Haidt argues that there is no malice in what social media are doing except that they are following the drive for profit. The article argues that: “ Shortly after its “Like” button began to produce data about what best ‘engaged’ its users, Facebook developed algorithms to bring each user the content most likely to generate a ‘like’ or some other interaction, eventually including the ‘share’ as well. Later research showed that posts that trigger emotions––especially anger at out-groups––are the most likely to be shared.” And the more shares, the more money for Facebook. 

I think it’s time we got a lot more savvy about how easily we can be manipulated into producing exactly the kinds of inputs on Facebook that make people increasingly impatient, angry and intolerant, precisely those kinds of emotions that create an environment where money can be most easily accumulated for Facebook itself. 

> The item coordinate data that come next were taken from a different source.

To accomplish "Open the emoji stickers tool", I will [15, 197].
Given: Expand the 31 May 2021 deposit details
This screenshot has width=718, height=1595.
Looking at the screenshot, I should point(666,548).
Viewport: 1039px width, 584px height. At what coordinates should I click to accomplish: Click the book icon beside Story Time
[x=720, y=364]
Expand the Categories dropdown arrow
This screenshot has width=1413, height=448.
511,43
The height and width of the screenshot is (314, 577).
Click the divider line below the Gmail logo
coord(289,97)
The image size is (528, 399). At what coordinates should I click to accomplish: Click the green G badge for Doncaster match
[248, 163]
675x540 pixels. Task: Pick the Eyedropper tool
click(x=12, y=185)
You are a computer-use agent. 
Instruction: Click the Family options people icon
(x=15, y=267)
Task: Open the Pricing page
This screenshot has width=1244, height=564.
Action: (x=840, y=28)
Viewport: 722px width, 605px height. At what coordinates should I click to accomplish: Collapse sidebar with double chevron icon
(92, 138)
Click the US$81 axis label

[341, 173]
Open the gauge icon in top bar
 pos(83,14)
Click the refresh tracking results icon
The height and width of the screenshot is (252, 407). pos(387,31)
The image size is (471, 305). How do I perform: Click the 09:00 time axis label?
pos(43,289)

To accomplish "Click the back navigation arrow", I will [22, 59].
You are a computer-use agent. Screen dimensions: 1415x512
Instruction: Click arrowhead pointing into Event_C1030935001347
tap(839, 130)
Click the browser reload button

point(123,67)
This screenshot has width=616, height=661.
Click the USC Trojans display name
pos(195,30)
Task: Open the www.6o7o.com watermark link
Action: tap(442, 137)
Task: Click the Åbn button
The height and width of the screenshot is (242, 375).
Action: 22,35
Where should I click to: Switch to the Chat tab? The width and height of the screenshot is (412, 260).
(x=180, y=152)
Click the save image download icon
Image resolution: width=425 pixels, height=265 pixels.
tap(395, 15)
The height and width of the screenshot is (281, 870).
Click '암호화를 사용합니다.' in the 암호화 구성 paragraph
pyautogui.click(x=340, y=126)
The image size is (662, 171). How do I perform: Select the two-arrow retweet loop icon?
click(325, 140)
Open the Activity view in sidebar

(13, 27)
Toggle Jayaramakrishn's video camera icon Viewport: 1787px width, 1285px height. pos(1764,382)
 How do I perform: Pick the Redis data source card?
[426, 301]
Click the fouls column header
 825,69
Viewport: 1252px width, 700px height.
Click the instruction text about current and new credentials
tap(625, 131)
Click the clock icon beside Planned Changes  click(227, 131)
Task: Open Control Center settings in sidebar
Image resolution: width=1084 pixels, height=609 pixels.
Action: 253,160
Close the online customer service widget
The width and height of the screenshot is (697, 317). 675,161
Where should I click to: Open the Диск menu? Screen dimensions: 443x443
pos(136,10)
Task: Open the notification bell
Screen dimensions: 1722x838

I strongly recommend the Haidt article. You can read it on The Atlantic website. I think you can read up to five articles before having to pay…but don’t quote me on that. If Haidt is right we’re in for a rough ride over the next few years. 

Before wrapping up this post, I do want to tell you that in the proper spirit of sociological research I’ve been watching several YouTube channels of people doing things like boat building, auto repair and restoration, industrial mechanics, woodworking, and that sort of thing. I suspect given the many clues they give me that they are most likely Trump supporters or the equivalent. Yet none of them talk politics, at least not directly, and they all offer interesting content that is unrelated to politics. My point is that people are multidimensional. We need to remind ourselves all the time that there is always a point of potential contact between people if we look for it. Still, I worry about Haidt’s findings. I reckon that he’s probably correct and that saddens me no end.